Il faut aussi considérer que l'audience du joueur ne se limite pas à Facebook. Il a 30,5 millions d'abonnés sur son compte twitter, 11,5 sur le réseau social chinois Weibo, bientôt 9 sur instagram et la vidéo de l'Ice bucket challenge publiée sur sa chaîne youtube a été vue plus de 22,7 millions de fois.
[#DigiSport] ⚠️ Classement des joueurs sur les réseaux sociaux via @estevecalzada, @FootStrategie @brycoder pic.twitter.com/oYtG9mOYsV— David Bernard-Bret (@dbernardbret) October 17, 2014
Comment expliquer alors un tel engouement? Déjà à la fin de l'année 2013, le cabinet Repucom avait érigé le plus célèbre des n°7 comme le joueur le plus célèbre du monde devant Messi, Ibrahimovic et Ribéry. Cela dit, la star argentine du FC Barcelone apparaissait selon la même étude comme bien plus sympathique, influente ou exemplaire. Et pourtant, le quadruple ballon d'or accuse 25 millions de fans de retard. Il est alors difficile de dire si Ronaldo mobilise des fans parce qu'il est apprécié ou parce qu'il est reconnu.
Peut-être faut-il alors considérer qu'il parvient à mobiliser plus de 100 millions de fans car son activité digitale est intéressante. A vrai dire, sa page facebook n'est pas la plus passionnante à suivre. On y trouve des publications régulières mais sans rythme soutenue. Il y fait plus la promotion de ses sponsors que nourrir une réelle interactivité avec ses fans en leur délivrant du contenu exclusif. Enfin, à l'évidence, il ne gère pas en direct tout son contenu ce qui devrait limiter l'adhésion des fans.
Pour expliquer sa large audience il faut alors envisager une autre hypothèse: c'est un personnage conceptuel complexe qui existe sous plusieurs entités. Il y a Cristiano Ronaldo, le footballeur talentueux du Real et de la sélection portugaise. Mais il y a aussi CR7, son extension marketing qui fait le bonheur de son équipementier. Il existe maintenant @Cristiano, une marque digitale, qui côtoient non seulement les pop stars citées plus haut mais aussi Coca-Cola, MTV, Disney et Red Bull.
Joueur talentueux, révélé à Manchester United puis transféré à Madrid, reconnaissable avec son n°7, il est le leader technique de sa sélection nationale. Attirant, posant entre autre pour une marque de sous-vêtements, il assume son côté metrosexuel.
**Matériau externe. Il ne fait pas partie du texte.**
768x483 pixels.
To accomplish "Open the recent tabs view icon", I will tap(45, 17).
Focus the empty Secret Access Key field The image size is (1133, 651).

On lui connait une compagne érigée aussi en sex symbole.
Ce n'est pas de Ronaldo dont je parle ici mais de David Beckham. En 2009, dans la très sérieuse revue Sport Marketing Quaterly (voir le PDF), des universitaires américains expliquent en quoi David Beckham est une marque complexe. Peut-être peut-on alors considérer que le Portugais n'a pas grand chose de plus que le retraité anglais. Simplement, Beckham est devenu une superstar à l'ère du print, alors que Ronaldo l'est à l'ère post-digital. C'est aussi l'avatar d'une époque et, comme les grandes marques les plus globalisées, une machine à générer du clic.